- Your objective
Count the lines below that contain the word "Sánchez", and give only that number.

- Material for this exercise
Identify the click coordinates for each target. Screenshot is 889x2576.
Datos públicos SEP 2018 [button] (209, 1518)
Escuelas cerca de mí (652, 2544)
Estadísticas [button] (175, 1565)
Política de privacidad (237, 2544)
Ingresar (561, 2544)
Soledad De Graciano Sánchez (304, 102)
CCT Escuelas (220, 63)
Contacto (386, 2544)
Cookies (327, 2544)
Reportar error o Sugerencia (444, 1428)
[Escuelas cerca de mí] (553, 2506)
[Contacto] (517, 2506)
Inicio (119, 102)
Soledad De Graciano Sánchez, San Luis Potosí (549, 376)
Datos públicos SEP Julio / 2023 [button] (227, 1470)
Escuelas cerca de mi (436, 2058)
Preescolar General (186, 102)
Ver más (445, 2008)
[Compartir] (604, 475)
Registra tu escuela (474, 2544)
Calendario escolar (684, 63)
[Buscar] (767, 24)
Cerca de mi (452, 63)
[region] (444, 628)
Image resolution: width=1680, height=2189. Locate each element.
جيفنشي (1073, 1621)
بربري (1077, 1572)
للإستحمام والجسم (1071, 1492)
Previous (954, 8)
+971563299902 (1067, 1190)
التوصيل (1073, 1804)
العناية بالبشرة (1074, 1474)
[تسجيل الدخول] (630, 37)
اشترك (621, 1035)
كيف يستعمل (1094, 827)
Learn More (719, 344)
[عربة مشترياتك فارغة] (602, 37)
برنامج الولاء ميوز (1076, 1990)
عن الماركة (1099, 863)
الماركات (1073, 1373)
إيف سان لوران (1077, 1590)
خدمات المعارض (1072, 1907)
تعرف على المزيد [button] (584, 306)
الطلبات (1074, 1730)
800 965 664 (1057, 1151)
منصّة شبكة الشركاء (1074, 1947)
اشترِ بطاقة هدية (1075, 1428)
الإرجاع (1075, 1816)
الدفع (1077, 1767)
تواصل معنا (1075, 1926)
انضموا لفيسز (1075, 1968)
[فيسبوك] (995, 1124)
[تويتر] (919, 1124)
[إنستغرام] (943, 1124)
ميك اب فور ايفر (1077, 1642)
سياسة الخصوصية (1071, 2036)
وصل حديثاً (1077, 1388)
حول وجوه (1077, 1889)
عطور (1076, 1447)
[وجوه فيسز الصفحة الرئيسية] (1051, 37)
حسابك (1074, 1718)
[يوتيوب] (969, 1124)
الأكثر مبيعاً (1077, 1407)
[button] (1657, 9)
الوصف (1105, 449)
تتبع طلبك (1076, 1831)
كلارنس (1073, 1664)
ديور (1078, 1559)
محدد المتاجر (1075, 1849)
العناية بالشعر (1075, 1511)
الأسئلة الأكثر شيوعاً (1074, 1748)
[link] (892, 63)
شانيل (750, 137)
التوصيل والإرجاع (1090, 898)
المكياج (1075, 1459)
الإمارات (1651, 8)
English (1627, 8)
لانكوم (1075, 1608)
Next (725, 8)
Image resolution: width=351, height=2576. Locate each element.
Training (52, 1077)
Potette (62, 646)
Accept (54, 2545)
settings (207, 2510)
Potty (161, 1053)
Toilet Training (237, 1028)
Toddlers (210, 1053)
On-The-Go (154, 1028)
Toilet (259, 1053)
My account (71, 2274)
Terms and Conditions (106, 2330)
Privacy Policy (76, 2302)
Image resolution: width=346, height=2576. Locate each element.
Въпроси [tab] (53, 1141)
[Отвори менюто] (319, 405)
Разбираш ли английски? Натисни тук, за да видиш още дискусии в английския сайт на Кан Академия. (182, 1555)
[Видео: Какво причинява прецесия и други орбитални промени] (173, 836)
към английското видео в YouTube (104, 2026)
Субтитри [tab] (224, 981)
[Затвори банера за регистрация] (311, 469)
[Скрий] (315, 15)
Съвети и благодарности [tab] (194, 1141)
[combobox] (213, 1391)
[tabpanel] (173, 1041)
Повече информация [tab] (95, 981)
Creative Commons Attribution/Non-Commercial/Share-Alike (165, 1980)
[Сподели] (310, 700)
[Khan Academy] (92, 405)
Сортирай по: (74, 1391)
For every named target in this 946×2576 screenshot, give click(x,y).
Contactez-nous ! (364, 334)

- Result of this exercise
2